UK ISP Virgin Media (VMO2) has confirmed that the first trial customers on their new XGS-PON powered Fibre-to-the-Premises (FTTP) broadband network were connected this month, which in the future will make even faster latency and symmetric speeds of up to 10Gbps possible across their entire network.
At present around 14.3 million of Virgin Media’s premises are reached via their older Hybrid Fibre Coax (HFC) network using DOCSIS 3.1 technology, while more than 1 million of their premises are also being served by “full fibre” FTTP using the older Radio Frequency over Glass (RFoG) approach to ensure compatibility between both sides of their network.
The operator’s existing FTTP and HFC deployments are already capable of gigabit speeds, but in order to stay competitive into the future, VMO2 needed to go beyond this. The solution they chose, as announced last year (here and here), was to upgrade all of their existing HFC areas – at a cost of c.£100 per home (using their existing ducts) – to support the latest 10Gbps XGS-PON powered FTTP technology by 2028 (Project Mustang).
An early technology pilot of this approach was conducted on 50,000 premises in Stoke, Salisbury and Wakefield earlier this year, but the main rollout programme has now been running for around 6 months. The good news is that the operator has this month begun to switch on this new network and connect their first live trial customers.
Jeanie York, VMO2’s Chief Technology Officer, said:
“This month marked an important milestone in the future evolution of our broadband services: for the first time, we switched on state-of-the-art XGS-PON technology on our live full-fibre network. The first trialists are benefitting from this new technology which, in the years to come, will power every broadband connection on our network building on the gigabit leadership we have today.
In future, customers could upload as quickly as they download with speeds of up to 10Gbps – ten times faster than the top speeds today – with nearly imperceptible delays … Not only does XGS-PON support multi-gigabit symmetrical speeds, but it provides a far more energy efficient networking solution. The technology uses less power, helping reduce our energy consumption and deliver our broader sustainability ambitions.”
However, at present, the operator has yet to announce what sort of packages and prices they’ll launch alongside the new XGS-PON network, but we suspect they won’t announce that until the upgrade programme has achieved better coverage (probably sometime later in 2023).
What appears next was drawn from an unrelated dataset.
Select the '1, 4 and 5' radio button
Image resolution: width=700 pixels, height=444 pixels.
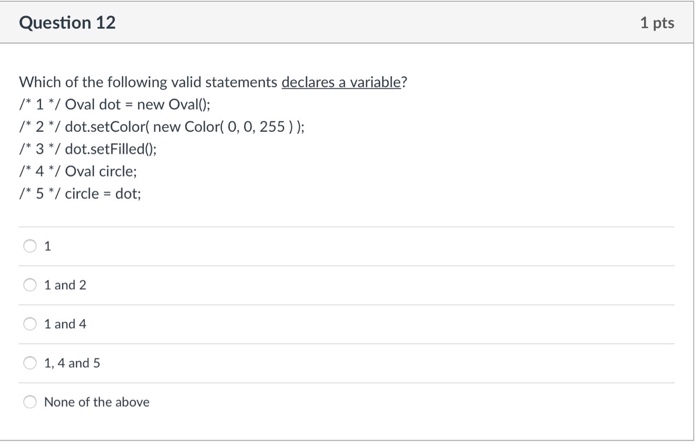(31, 363)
The same technology also underpins the group’s separate plan to rollout FTTP to an additional 7 million UK premises – under a new entity – to new greenfield areas by 2027, which will be offered at wholesale to rival ISPs.
Any idea if they’ll trial upgrading their FTTP (RFoG) areas too, you’d think this would be easier (in terms of low/no build and just have kit swap outs – space permitting).
I always find it a bit surprising they’ve got various FTTP areas already which will be on mismatched kit (especially areas they bought – like Swadlincote) and they’ve not announced tackling any of those.
In my head at least you’d think it would be a “quick win” to bump those areas to 10gig “availability”
So far as I’m aware, everything will be going XGS-PON.
RFOG is effectively FTTB, no? Assume it’s based on g-pon?
No and no respectively, Clive. Not based on GPON and is fibre to the home.
RFoG is about running DOCSIS over fibre, and XGS-PON will be a migration (not as big as HFC to XGS-PON but still important).
Any clues as to what boxes Virgin are providing to these customers to use TV and phone services? Or are they providing only Internet in these areas?
Stream box would work if they wanted to as completely Ip based but does not have recording capability turned on because of rights issues.
No announcement yet, in small trials they were using a Zyxel XGS PON router. They were trialling both the Tibit micro OLT and a traditional Nokia ont.
For now just internet
Ultimately the phone will work via the phone ports on the hub like in all other VM areas and TV will be IP based
The Xpon site are using hub 5x with 10 gig ethernet port and its just broadband and telco only at moment installs started this week
XGS-PON is just for broadband, so RF is still required for TV (to maintain compatibility with existing STBs) and thus overlaid on the same PON. Eventually TV will go all-IP and will require a different STB.
That’s the RFoG fibre network. If they kept Docsis over pon that would mean still coax to the TV as current stbs are coax. So that would mean coax from outside to inside of house. The router is said to have equiv of ONT inside it. Why have those two types of connection?
Virgin Stream is completely IP based just they can’t use the record to cloud function right now.
I already have 2 fibre providers available and Virgin Media is just getting installed now. Its a thin green cable they are installing so would that be fibre? I also saw them doing work in areas that already have Virgin Media Broadband.
Just read the post and relised its part coax :/ Would the ping be simmlier to BT FTTP?
If this is a DOCSIS then add +15ms to latency. If you also have real FTTP ISP available then the answer is simple, don’t go with Virgin.
I was wondering how this project was getting on. I almost wasn’t expecting any announcements till 2028.